Poetic justice, I'd say...  Ken Jenne deserves this, after all of his garbage that he's spewed throughout the years.  I still vividly remember how he staged a completely dishonest demonstration with CNN's full cooperation.  

Oh well, at least he'll get his wish of a gun-free society... in prison.  

On a side note, the article also shows how George Soros' minions are getting nailed...

http://www.nraila.org/Legislation/Read.aspx?ID=3227




> A recent spate of contemptible allegations has shaken up some prominent players within the ranks of the anti-gun community.
> 
> Earlier this week, anti-gun Broward County, Florida Sheriff Ken Jenne resigned after agreeing to plead guilty to federal tax evasion and mail fraud charges stemming from a federal corruption investigation.
> 
> ...


----------



## KenpoTex (Sep 12, 2007)

Nice to see enemies of freedom get what's coming to them.


----------



## Andy Moynihan (Sep 12, 2007)

Bound to happen. 

Good redeems its own, evil turns in upon itself. The greater the evil, the longer karmic justice takes in coming but the greater its severity on arrival.


----------



## grydth (Sep 12, 2007)

While it is always a pleasure to watch such Humpty Dummy's get their reward, there is a danger here. 

Fact is there are criminally flawed individuals on all sides of the spectrum. The Republicans get in trouble when they play holier-than-thou.... only to have Rep Foley's boy interns, Sen Vitter's robust hookers and Sen Craig's mens room cruising adventures come back to bite them.
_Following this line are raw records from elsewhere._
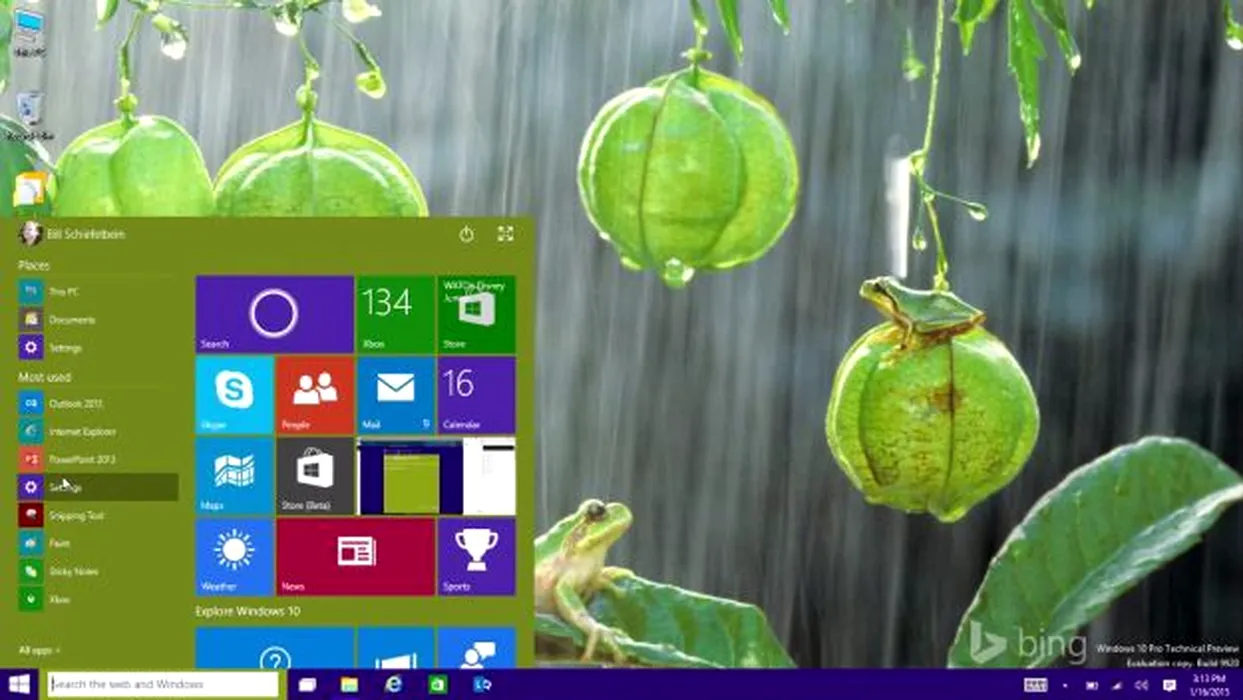The image size is (1243, 700).
Task: Open the Skype tile
Action: [x=234, y=394]
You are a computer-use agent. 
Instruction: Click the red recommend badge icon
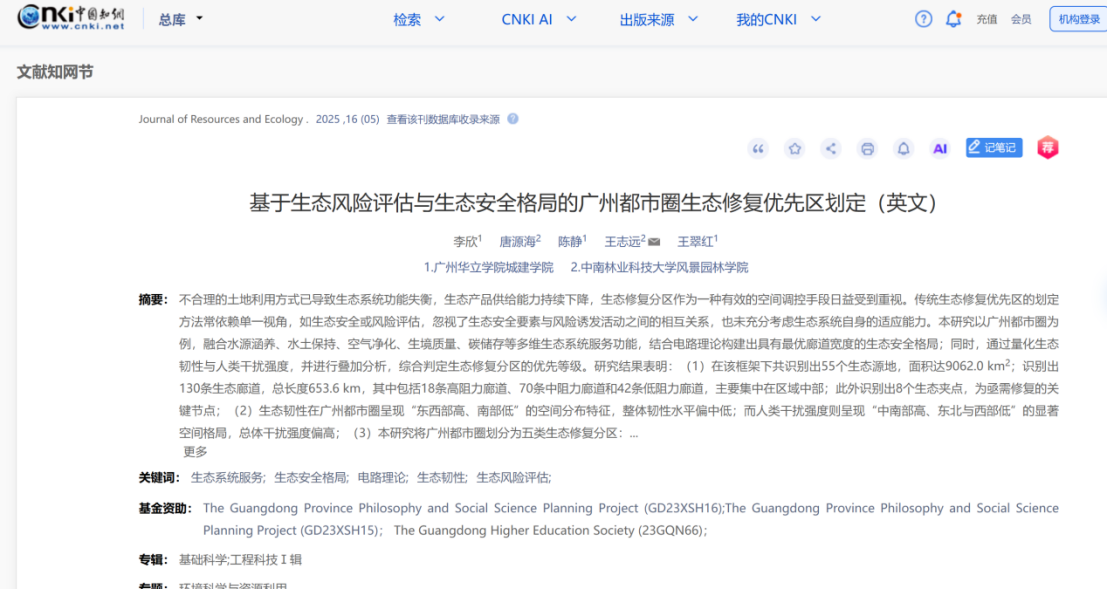click(1047, 148)
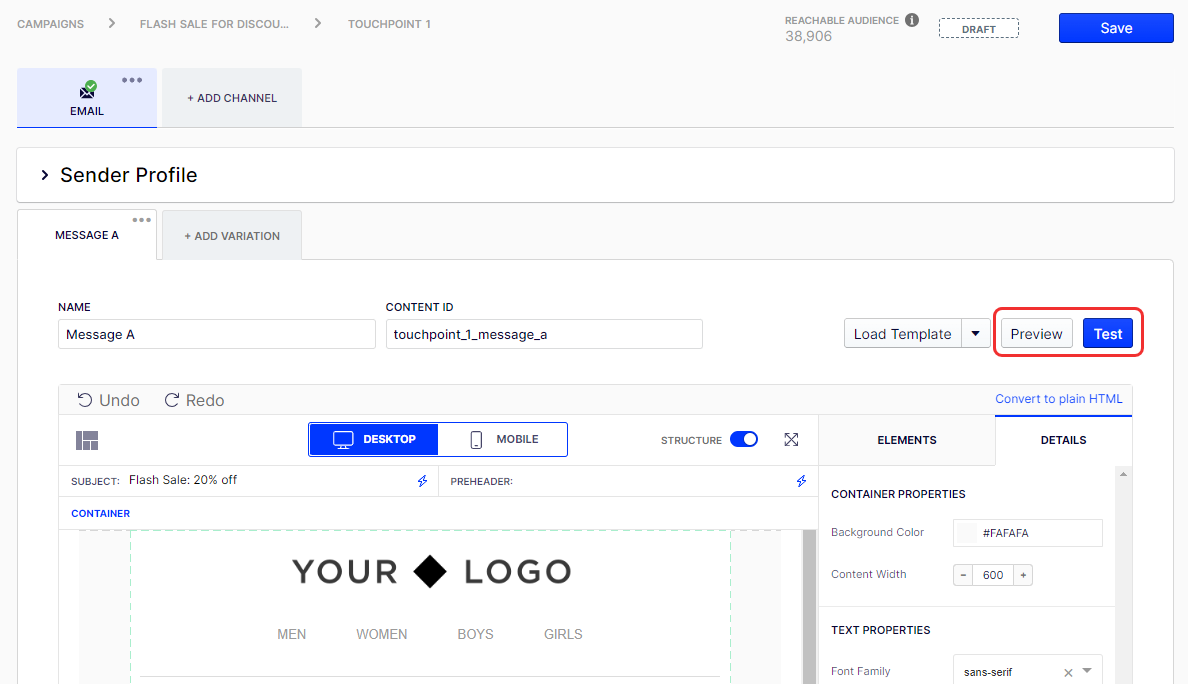
Task: Open the Load Template dropdown arrow
Action: point(975,334)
My favorite recent story of the genre: It is kind of fun seeing Hellary failing fund raising rehab yet again. Like Amy Winehouse with heroin, she just can't stay off that dirty Chinese money. Too bad her opponents will sport a rogue's gallery of buyers - I mean, contributors - almost as bad.


----------



## Drac (Sep 12, 2007)

Ya gotta love it...


----------



## Tames D (Sep 12, 2007)

Karma baby, Karma.


----------



## tellner (Sep 21, 2007)

What is it about Florida? Is it the water? Do tropical storms suck the sanity out their brains? Or is it some eldritch combination of alligator sweat, flamingo droppings, python drool and the lingering curse of Juan Ponce de Leon that drives people insane?

In all fairness, the Greedy Old Plutocrats are getting theirs as well, despite the best efforts of Bush's Justice Department to shield them. It was the Bush Administration which put forward the bill to allow the Attorney General to deny gun ownership rights to citizens unilaterally and without appeal. The Party of the Rich has the Dems out billionaired by at least ten to one. So if we're going to personalize wealth and power let's be fair about it, eh?


----------